* [Listed entries]
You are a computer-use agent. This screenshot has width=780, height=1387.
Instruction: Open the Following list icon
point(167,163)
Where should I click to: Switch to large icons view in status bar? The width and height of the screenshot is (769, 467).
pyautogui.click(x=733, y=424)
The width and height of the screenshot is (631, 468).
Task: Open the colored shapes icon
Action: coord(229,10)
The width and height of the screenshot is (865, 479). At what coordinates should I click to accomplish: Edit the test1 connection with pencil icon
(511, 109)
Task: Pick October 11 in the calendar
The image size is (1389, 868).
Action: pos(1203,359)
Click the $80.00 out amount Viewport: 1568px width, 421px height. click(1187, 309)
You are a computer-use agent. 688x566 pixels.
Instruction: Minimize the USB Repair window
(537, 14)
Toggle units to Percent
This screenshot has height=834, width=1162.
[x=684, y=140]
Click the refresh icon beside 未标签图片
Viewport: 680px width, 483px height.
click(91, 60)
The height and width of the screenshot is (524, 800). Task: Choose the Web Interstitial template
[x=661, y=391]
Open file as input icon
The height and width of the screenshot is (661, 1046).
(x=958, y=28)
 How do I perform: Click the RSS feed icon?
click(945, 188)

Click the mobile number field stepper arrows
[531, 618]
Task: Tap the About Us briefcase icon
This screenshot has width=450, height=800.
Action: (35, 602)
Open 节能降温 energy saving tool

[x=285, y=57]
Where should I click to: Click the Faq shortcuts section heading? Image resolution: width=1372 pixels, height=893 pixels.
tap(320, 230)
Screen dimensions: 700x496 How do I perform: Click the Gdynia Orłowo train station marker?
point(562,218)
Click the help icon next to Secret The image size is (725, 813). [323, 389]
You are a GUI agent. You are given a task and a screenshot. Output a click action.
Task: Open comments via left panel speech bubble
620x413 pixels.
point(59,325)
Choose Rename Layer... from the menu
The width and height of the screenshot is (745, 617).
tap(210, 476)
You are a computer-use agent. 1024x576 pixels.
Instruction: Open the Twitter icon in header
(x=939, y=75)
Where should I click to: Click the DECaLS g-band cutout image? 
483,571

* [Work item]
An unaltered transcription of all the data above is needed.

* [Solution for this problem]
You are a computer-use agent. This screenshot has width=780, height=1387.
Instruction: Open the Following list icon
point(167,163)
Where should I click to: Switch to large icons view in status bar? The width and height of the screenshot is (769, 467).
pyautogui.click(x=733, y=424)
The width and height of the screenshot is (631, 468).
Task: Open the colored shapes icon
Action: coord(229,10)
The width and height of the screenshot is (865, 479). At what coordinates should I click to accomplish: Edit the test1 connection with pencil icon
(511, 109)
Task: Pick October 11 in the calendar
The image size is (1389, 868).
Action: pos(1203,359)
Click the $80.00 out amount Viewport: 1568px width, 421px height. click(1187, 309)
You are a computer-use agent. 688x566 pixels.
Instruction: Minimize the USB Repair window
(537, 14)
Toggle units to Percent
This screenshot has height=834, width=1162.
[x=684, y=140]
Click the refresh icon beside 未标签图片
Viewport: 680px width, 483px height.
click(91, 60)
The height and width of the screenshot is (524, 800). Task: Choose the Web Interstitial template
[x=661, y=391]
Open file as input icon
The height and width of the screenshot is (661, 1046).
(x=958, y=28)
 How do I perform: Click the RSS feed icon?
click(945, 188)

Click the mobile number field stepper arrows
[531, 618]
Task: Tap the About Us briefcase icon
This screenshot has width=450, height=800.
Action: (35, 602)
Open 节能降温 energy saving tool

[x=285, y=57]
Where should I click to: Click the Faq shortcuts section heading? Image resolution: width=1372 pixels, height=893 pixels.
tap(320, 230)
Screen dimensions: 700x496 How do I perform: Click the Gdynia Orłowo train station marker?
point(562,218)
Click the help icon next to Secret The image size is (725, 813). [323, 389]
You are a GUI agent. You are given a task and a screenshot. Output a click action.
Task: Open comments via left panel speech bubble
620x413 pixels.
point(59,325)
Choose Rename Layer... from the menu
The width and height of the screenshot is (745, 617).
tap(210, 476)
You are a computer-use agent. 1024x576 pixels.
Instruction: Open the Twitter icon in header
(x=939, y=75)
Where should I click to: Click the DECaLS g-band cutout image? 
483,571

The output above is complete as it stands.